# What needs to be done
Rewrite the GPU review excerpt starting at "The RTX 5080 was" and ending at "Resolve AI workloads.", substituting "GeForce RTX 5080" for "RTX 5080" wherever it appears.

++++ Text for analysis ++++

The RTX 5080 was unable to strongly differentiate itself from the RTX 4080 variants and had very similar performance overall. It was able to pull ahead in the Face Refinement and Optical Flow tests, outperforming the RTX 4080 SUPER by about 13.5% and 20% in those tests, but by and large, the RTX 5080 performs in line with the 4080 variants in this benchmark. Unlike the RTX 5090, which provides the additional benefit of increased VRAM capacity compared to its predecessor, the RTX 5080 doesn’t distinguish itself as an attractive upgrade from the RTX 4080 SUPER and RTX 4080 for DaVinci Resolve AI workloads.

Video: Topaz Video AI

As our final benchmark in this review, we have another commercial application: Topaz Video AI, which is popular for tasks like upscaling and frame interpolation. For more details on how our scoring works for Topaz Video AI, please see our previous analysis here. Just like in that article, we provide an “Overall” result, along with “Enhancement” and “Slowmo” subscores. Additionally, we have provided the raw results for anyone interested in the details of specific tests.

++++ Record extracts ++++

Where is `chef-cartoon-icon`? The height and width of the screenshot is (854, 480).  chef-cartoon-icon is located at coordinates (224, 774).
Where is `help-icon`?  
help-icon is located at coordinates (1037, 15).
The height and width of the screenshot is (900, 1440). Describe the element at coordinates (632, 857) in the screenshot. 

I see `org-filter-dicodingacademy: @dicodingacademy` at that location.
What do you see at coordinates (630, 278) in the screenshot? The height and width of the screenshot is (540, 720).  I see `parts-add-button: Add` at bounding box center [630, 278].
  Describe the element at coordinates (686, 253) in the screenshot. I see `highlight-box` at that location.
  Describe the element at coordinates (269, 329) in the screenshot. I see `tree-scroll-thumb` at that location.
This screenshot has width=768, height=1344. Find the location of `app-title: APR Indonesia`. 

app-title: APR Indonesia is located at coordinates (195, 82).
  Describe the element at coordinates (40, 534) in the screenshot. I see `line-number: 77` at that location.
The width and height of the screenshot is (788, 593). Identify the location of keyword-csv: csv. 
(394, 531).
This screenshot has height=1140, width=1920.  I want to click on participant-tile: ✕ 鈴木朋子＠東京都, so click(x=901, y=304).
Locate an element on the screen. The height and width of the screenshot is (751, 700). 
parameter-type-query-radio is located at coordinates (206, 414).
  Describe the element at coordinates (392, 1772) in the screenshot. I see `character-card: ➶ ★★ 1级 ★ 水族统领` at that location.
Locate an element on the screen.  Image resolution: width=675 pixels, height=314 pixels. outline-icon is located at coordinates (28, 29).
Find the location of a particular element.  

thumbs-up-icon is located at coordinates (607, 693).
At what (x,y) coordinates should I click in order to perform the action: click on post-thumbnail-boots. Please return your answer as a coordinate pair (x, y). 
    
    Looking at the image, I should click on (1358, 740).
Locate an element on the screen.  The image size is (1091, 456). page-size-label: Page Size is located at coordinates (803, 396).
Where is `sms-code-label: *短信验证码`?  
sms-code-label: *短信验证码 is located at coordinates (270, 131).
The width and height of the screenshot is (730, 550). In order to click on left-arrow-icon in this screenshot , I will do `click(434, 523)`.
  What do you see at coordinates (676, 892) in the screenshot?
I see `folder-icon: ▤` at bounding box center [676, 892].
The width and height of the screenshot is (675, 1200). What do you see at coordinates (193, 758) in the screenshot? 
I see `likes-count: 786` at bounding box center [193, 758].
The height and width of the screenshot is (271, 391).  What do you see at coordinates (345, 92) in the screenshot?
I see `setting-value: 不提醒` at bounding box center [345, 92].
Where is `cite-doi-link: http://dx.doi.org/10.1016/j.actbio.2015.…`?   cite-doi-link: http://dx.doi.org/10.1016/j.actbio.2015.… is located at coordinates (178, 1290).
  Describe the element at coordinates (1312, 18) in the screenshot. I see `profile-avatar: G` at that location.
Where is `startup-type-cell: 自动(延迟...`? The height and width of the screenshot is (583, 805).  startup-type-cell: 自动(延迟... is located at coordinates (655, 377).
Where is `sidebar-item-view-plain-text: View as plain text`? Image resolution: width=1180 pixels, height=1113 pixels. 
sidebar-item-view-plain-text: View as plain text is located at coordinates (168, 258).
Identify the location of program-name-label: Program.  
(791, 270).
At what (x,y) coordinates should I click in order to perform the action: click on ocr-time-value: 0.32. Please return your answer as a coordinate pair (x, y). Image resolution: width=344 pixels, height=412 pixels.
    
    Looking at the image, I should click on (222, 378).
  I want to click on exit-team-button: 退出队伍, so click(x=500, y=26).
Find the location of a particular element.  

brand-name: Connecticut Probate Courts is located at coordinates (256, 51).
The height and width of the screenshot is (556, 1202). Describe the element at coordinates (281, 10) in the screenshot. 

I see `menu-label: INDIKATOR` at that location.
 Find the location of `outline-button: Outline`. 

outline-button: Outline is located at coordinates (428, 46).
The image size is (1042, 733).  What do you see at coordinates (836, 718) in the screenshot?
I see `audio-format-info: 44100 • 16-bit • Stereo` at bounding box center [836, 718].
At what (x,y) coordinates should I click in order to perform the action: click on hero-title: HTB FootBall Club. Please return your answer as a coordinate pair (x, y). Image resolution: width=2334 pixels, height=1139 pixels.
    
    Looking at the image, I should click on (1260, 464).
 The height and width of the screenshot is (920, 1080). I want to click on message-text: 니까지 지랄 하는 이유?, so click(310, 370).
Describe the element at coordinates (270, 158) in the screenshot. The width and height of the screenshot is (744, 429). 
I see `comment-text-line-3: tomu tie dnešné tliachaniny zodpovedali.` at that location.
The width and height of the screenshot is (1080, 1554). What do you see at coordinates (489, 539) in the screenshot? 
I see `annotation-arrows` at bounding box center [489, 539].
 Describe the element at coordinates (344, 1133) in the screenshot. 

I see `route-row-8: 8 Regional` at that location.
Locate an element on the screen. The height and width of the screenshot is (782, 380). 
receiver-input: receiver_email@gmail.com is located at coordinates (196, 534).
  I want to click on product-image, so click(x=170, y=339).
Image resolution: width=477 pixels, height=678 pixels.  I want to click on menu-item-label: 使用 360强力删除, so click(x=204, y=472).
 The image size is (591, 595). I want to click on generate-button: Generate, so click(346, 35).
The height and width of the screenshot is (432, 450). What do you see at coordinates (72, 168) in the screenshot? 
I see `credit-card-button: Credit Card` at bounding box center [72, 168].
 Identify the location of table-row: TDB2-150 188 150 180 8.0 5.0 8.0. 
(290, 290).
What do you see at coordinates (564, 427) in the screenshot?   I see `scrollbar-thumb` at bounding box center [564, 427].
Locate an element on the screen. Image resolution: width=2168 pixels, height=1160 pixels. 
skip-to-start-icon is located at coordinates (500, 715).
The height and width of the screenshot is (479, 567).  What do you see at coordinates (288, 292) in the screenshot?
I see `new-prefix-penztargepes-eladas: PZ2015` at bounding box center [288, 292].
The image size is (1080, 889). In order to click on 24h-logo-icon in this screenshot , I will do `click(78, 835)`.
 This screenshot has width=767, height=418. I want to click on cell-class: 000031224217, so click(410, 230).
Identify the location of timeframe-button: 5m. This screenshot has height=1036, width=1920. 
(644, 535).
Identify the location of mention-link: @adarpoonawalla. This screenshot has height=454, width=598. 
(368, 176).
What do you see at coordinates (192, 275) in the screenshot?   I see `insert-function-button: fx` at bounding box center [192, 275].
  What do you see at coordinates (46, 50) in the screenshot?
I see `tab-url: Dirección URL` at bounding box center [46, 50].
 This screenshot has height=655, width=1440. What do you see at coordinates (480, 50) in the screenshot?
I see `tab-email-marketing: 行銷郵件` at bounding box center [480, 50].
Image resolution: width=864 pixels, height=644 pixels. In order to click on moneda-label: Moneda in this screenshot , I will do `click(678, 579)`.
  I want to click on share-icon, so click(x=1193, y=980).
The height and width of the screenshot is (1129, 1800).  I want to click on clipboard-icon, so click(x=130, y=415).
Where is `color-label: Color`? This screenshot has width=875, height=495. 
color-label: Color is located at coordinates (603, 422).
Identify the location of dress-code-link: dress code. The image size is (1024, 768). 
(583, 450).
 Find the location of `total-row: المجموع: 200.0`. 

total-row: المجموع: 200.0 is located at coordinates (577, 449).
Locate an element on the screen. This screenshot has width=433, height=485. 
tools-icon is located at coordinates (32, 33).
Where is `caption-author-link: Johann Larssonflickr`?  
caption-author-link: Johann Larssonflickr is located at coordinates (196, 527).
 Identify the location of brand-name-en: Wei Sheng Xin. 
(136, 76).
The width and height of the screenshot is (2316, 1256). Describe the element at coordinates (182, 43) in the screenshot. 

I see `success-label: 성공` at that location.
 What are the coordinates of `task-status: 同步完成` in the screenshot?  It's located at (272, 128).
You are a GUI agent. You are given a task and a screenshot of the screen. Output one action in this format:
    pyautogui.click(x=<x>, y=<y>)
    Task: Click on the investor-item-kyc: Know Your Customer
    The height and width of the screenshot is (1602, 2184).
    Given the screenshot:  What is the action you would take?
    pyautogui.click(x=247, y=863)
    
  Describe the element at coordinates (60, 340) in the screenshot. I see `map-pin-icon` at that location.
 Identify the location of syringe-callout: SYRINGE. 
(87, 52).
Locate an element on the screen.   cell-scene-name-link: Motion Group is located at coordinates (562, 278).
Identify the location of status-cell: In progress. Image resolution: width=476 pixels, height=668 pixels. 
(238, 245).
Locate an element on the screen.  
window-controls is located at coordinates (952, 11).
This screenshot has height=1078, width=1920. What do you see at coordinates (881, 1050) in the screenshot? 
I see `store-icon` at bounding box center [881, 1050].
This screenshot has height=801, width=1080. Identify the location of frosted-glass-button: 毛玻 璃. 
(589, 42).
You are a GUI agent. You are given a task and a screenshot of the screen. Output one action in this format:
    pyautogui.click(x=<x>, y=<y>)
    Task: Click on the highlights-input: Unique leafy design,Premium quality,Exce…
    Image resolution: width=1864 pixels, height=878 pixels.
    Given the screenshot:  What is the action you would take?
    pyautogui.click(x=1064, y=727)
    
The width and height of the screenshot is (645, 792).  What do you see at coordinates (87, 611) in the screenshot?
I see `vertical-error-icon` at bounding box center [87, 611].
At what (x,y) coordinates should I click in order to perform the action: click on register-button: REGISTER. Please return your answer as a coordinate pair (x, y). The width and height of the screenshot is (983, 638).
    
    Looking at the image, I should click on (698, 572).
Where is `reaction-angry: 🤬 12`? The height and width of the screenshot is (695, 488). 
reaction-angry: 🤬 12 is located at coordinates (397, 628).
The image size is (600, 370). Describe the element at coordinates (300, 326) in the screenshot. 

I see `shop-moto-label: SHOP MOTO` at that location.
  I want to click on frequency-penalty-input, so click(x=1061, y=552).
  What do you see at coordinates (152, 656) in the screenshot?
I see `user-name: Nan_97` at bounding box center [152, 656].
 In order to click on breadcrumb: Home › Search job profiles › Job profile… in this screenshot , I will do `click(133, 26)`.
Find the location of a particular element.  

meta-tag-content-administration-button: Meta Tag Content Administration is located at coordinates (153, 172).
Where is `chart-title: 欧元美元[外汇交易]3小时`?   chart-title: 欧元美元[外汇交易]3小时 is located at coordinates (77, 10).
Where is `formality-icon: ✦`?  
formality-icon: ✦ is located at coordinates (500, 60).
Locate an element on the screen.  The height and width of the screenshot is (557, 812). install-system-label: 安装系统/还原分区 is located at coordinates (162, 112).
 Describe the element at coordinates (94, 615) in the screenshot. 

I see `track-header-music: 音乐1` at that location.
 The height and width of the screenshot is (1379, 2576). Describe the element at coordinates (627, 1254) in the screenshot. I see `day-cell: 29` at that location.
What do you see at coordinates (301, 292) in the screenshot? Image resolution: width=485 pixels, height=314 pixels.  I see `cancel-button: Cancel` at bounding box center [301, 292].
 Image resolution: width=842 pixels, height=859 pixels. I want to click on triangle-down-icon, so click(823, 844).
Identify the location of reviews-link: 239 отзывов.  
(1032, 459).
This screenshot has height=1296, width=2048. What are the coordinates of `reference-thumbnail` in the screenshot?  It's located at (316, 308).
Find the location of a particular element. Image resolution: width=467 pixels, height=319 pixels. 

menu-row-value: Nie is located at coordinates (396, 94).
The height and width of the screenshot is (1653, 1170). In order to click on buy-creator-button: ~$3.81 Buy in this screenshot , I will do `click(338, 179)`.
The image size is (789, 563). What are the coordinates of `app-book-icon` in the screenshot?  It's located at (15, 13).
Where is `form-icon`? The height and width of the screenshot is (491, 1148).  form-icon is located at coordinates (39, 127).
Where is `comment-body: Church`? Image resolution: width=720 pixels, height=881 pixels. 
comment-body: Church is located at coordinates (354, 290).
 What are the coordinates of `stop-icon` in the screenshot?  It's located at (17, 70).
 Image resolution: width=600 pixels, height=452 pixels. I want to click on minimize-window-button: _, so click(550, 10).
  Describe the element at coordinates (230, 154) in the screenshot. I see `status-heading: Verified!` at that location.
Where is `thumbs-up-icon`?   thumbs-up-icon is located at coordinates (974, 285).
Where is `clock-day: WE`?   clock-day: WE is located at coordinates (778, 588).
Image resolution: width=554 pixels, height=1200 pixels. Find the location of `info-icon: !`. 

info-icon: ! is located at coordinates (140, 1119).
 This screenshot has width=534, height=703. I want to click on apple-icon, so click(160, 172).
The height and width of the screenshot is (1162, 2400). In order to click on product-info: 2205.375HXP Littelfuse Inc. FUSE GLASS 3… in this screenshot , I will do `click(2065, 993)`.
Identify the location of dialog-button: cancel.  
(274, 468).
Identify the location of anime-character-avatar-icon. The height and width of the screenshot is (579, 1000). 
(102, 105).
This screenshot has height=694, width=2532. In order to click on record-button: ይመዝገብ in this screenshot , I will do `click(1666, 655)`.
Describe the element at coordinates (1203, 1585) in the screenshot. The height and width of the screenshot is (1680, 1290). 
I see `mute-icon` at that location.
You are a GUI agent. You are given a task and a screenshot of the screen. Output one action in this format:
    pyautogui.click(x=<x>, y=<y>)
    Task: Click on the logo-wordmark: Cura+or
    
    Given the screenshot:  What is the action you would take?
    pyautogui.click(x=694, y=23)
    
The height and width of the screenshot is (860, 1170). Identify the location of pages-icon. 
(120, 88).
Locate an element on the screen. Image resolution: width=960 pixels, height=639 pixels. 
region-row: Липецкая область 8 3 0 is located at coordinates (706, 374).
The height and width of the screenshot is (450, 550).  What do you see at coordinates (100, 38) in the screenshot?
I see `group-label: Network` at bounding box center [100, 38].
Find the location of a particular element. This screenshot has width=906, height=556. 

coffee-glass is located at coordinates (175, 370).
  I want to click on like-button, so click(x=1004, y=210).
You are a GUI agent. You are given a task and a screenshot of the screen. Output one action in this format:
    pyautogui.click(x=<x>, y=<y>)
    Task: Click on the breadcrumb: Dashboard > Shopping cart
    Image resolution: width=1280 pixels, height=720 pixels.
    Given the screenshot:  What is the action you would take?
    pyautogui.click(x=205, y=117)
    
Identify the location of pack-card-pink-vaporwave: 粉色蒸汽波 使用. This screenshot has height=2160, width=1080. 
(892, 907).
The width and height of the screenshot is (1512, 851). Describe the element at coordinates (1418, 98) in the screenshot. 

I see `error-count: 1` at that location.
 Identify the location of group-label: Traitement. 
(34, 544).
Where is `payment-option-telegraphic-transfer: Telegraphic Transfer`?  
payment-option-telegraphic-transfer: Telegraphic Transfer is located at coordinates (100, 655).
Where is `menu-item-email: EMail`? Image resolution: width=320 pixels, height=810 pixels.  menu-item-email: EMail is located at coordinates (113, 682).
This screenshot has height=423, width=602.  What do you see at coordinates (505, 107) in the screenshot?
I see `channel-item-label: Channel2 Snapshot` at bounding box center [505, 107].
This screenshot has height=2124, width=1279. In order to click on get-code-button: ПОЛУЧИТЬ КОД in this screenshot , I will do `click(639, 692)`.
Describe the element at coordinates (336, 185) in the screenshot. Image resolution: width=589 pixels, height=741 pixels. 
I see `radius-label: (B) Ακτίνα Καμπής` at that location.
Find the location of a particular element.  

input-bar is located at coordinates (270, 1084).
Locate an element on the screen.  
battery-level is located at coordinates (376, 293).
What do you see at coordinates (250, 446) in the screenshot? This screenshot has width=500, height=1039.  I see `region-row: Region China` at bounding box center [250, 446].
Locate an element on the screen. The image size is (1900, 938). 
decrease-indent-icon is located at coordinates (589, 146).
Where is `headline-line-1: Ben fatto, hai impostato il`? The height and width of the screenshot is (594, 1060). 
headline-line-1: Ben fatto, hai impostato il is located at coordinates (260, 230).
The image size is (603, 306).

++++

# Result of this exercise
The GeForce RTX 5080 was unable to strongly differentiate itself from the RTX 4080 variants and had very similar performance overall. It was able to pull ahead in the Face Refinement and Optical Flow tests, outperforming the RTX 4080 SUPER by about 13.5% and 20% in those tests, but by and large, the GeForce RTX 5080 performs in line with the 4080 variants in this benchmark. Unlike the RTX 5090, which provides the additional benefit of increased VRAM capacity compared to its predecessor, the GeForce RTX 5080 doesn’t distinguish itself as an attractive upgrade from the RTX 4080 SUPER and RTX 4080 for DaVinci Resolve AI workloads.